*The tasks*
(1) In the forum thread on blocking adult content online, who does the post say has wanted to create a British Silicon Valley?
(2) Carry on the forum thread about blocking adult content online from the point where it stops.

*Source*

Why do parents feel that they have the right to essentially censor society for the rest of us. I have an idea take responsibility for your children instead of sitting them in-front of a TV or computer, expecting that to raise them and then wail incessantly when something happens.

Besides the obvious implications of blocking a large part of the internet for the entire population there are many, many things wrong with this policy:


It is extremely rare for one to stumble upon adult content on the internet. If children are looking at adult content, they are probably looking for adult content. (As much as the charity in question would refuse to believe).
Children already know how to use proxy sites to bypass blocks on social networks. This will render the entire policy completely useless for those intentionally seeking out this kind of content. And of they somehow find a way to stop proxying then there are still about twenty other methods that immediately come to mind.
Some ISPs already offer an opt-in service to block adult content. Alternatively, you can use parental control software to block whatever type of content you wish. Failing that, you could actually be a parent and parent your child, educate them, or even disallow them unsupervised internet access if you must. The promotion of these existing options would be much easier, cheaper, and far less authoritarian.
Who will maintain the list of blocked sites? As regular users of the internet on mobile phones may know, the blocking solutions employed by phone providers, for example, often block perfectly acceptable content. This is not a black & white issue: anyone who has used the internet for more than a few minutes can tell you there are not clearly-defined "porn sites" and then clearly-defined "100% family friendly sites". So who decides which is which, and how?
David Cameron has previously said he would like to create a British Silicon Valley. Leaving tech startups at the mercy of a government department which decides which sites are banned and which are not (and will, almost certainly, frequently get it wrong) is not a good way to promote this. I've run perfectly innocent websites that have been incorrectly categorised as "adult" by existing blocking solutions that workplaces and schools use. Losing visitors from schools and workplaces can be bad enough... but the thought of an entire country of 60 million people being unable to access your website because of a single government employee (or automated system) deciding your website isn't "family-friendly" enough is terrifying.
I thought the current government was opposed to a nanny state.

This policy is not going to save any children's lives or prevent children from being sexually abused. It is not going to stop parents dressing their children in revealing clothing or buying their children makeup. It is not going to stop anything believed to be morally abhorrent by the government or the involved charities. This is a dangerous, poorly designed policy dreamt up by technologically illiterate people who have as much credibility deciding tech policy as a child would have deciding tax policy.

Also is the fact that children could potentially see naked people really that big of a deal.

Here's another idea: Why don't we make all food a tasteless mush so that children don't choke on anything(!)

weezer 316
11-Oct-11, 09:42
Waste of time. And money.

Torvaig
11-Oct-11, 09:48
RecQuery, I started by good repping you but I also want to say in public that I agree with what you have written. If we have children, it is up to us and teachers etc., to protect them from material we don't wish them to see. I know it is not possible to do so entirely but, as parents, we have to make our best efforts. That what parents and responsible adults do.

*Supplied material*
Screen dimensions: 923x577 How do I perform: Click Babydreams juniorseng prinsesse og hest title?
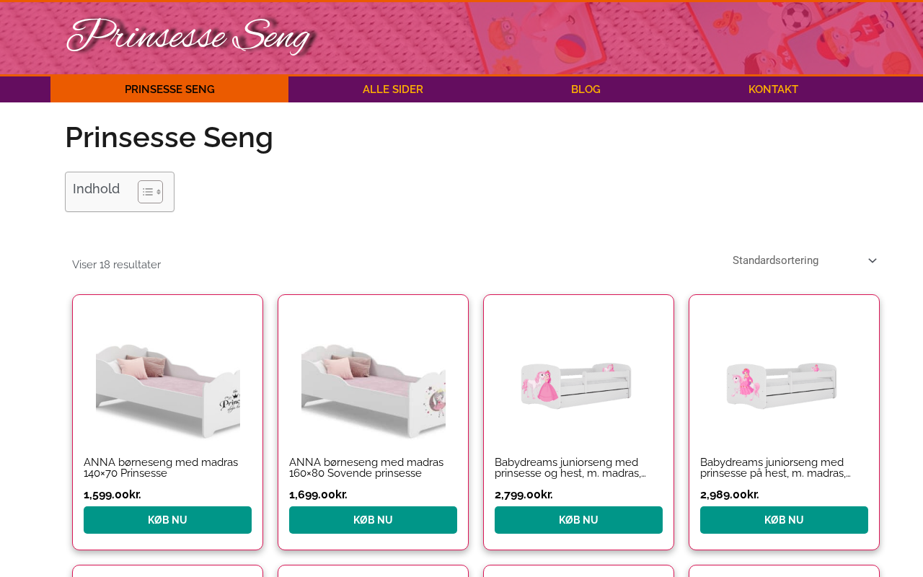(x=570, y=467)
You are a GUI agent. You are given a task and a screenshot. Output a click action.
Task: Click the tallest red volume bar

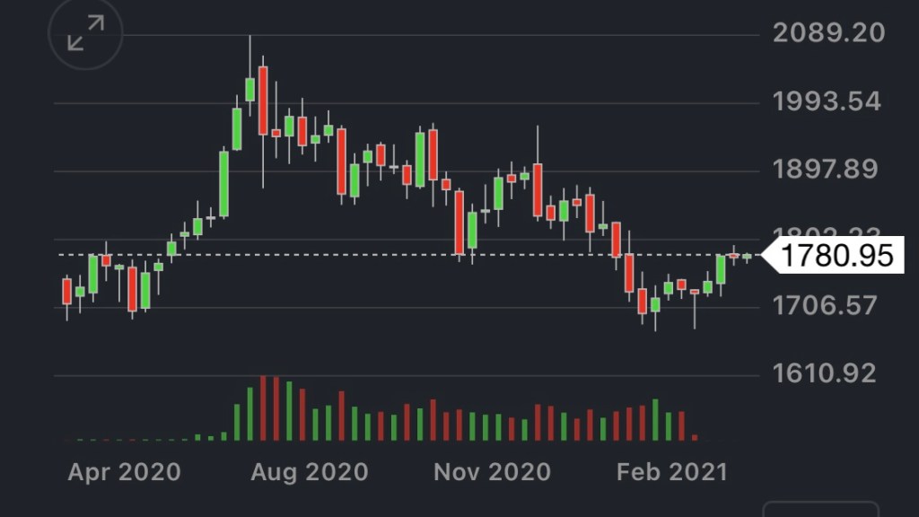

*Expected results*
(1) David Cameron

(2)
I know it is not easy with the amount of "unsuitable" material easily accessed but then nothing is in this world is.....it's called "human rights".

John Little
11-Oct-11, 10:01
http://www.guardian.co.uk/technology/2010/dec/20/web-filtering-will-not-work?INTCMP=ILCNETTXT3487

RecQuery
11-Oct-11, 10:10
It's related to a another problem, basically the government needs some science and technology advisors/civil servants that actually know what they're talking about. Every IT/science mess in this government and previous governments can be tracked back to that.

orkneycadian
11-Oct-11, 19:01
I think O2 started doing this a few years ago - Around about the same time as my phone started blocking completely innocent webpages! I mind being south at a bull sale once and tried to look up B&B accommodation on the phones web browser. Half the pages were blocked and wouldn't show due to O2's filter. And that was just looking up Bed and Breakfast webpages! Not used it much since then as the filter has made it worthless for even the most innocuous webpages

Wonder if e Org will get blocked on account that its just 1 letter shorty of orgy?

RecQuery
11-Oct-11, 22:15
That's one of the major problems, any country wide filter could potentially block innocuous sites, or sites that are part of an advertising network and happen to have a dodgy advert, sites that get hacked etc.

The decisions would be totally at the whims of those who manage the blocklist, it could ruin a business that gets accidentally put on there, you'd need an entire bureaucracy or government department to manage it anyway. And there are obvious net neutrality concerns.

Plus it won't stop anything. Children seeing porn is in no way related to sexual abuse or the sexualisation of children. It all stems from a false memory of the past, people seem to think that the past is some utopian rose-tinted place, it's not.

Actually that den of harridans: Mumsnet (what a stupid concept) tried to push one of these blocks on us before, they quickly back-pedalled when they realised breast feeding sites would be on the list though.

ducati
12-Oct-11, 08:24
Personally I think that the Gov. are making the right noises but should concentrate their internet blocking efforts on terrorism and groups that seem to freely distribute unacceptable materiel.

ducati
12-Oct-11, 08:26
Actually that den of harridans: Mumsnet (what a stupid concept) tried to push one of these blocks on us before, they quickly back-pedalled when they realised breast feeding sites would be on the list though.

You're not for anything goes then? Just stuff that doesn't interest you.

RecQuery
12-Oct-11, 09:31
You're not for anything goes then? Just stuff that doesn't interest you.

I'm fine with anything goes provided no one gets hurt that doesn't want to be hurt, just no one else seems to be. I consider any blocking unacceptable.

weezer 316
12-Oct-11, 10:54
Child pornograpgy websites persist despite monumental co-ordinated international effort the likes of which doenst exist for anything else. if that doenst telly you the effectiveness of filtering nothing ever will. The peer to peer nature of the net that is its biggest strength is also the feature that makes it virtually impossible to control.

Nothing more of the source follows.